#### INPUT ####
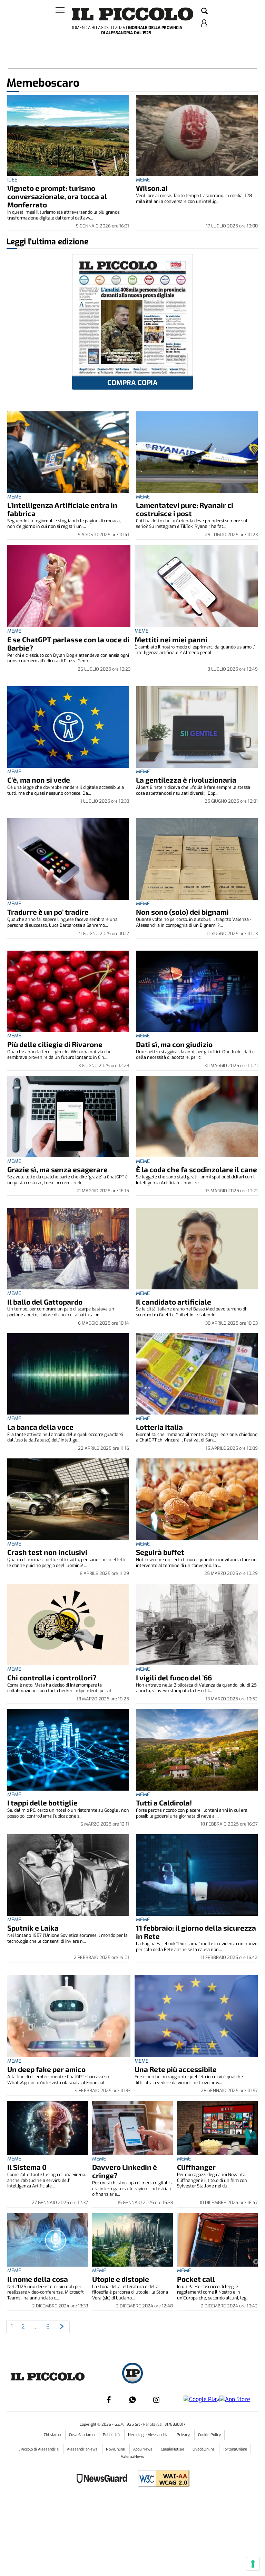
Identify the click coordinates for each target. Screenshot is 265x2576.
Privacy (184, 2434)
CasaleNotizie (173, 2449)
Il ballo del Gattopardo (44, 1301)
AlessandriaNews (83, 2449)
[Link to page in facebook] (109, 2400)
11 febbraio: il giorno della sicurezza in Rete (196, 1931)
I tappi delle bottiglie (42, 1802)
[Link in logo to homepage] (132, 14)
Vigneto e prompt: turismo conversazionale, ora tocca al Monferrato (57, 196)
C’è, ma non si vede (38, 779)
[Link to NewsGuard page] (104, 2479)
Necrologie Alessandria (148, 2434)
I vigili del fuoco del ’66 (174, 1677)
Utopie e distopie (120, 2279)
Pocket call (196, 2279)
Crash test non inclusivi (47, 1552)
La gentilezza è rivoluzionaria (186, 779)
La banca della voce (40, 1426)
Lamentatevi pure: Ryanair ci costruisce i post (184, 509)
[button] (204, 11)
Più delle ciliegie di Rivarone (54, 1044)
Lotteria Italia (159, 1426)
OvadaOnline (204, 2449)
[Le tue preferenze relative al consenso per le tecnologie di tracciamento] (252, 2563)
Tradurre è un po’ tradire (48, 911)
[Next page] (62, 2327)
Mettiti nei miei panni (171, 639)
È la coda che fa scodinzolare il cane (196, 1169)
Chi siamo (53, 2434)
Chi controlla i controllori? (52, 1677)
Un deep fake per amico (46, 2069)
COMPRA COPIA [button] (132, 383)
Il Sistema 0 (27, 2167)
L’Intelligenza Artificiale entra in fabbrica (62, 509)
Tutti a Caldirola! (164, 1802)
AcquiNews (143, 2449)
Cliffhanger (196, 2167)
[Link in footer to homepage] (132, 2374)
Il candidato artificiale (173, 1301)
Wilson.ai (152, 188)
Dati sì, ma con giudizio (174, 1044)
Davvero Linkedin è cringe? (124, 2171)
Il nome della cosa (37, 2279)
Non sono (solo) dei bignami (182, 911)
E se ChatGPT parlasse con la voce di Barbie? (68, 643)
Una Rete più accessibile (176, 2069)
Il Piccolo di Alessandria (39, 2449)
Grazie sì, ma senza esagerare (57, 1169)
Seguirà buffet (160, 1552)
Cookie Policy (209, 2434)
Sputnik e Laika (33, 1927)
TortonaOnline (235, 2449)
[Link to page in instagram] (156, 2400)
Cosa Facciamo (82, 2434)
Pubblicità (112, 2434)
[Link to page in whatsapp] (132, 2400)
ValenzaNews (132, 2456)
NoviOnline (116, 2449)
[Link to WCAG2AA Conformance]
####
**WHAT NEEDS TO BE DONE:**
All lines from the one with "Grazie sì, ma senza esagerare (57, 1169)" through the final line of the listing above are to be restated word for word; the lines before it are left out.

**TASK ANSWER:**
Grazie sì, ma senza esagerare (57, 1169)
Seguirà buffet (160, 1552)
Cookie Policy (209, 2434)
Sputnik e Laika (33, 1927)
TortonaOnline (235, 2449)
[Link to page in instagram] (156, 2400)
Cosa Facciamo (82, 2434)
Pubblicità (112, 2434)
[Link to page in whatsapp] (132, 2400)
ValenzaNews (132, 2456)
NoviOnline (116, 2449)
[Link to WCAG2AA Conformance]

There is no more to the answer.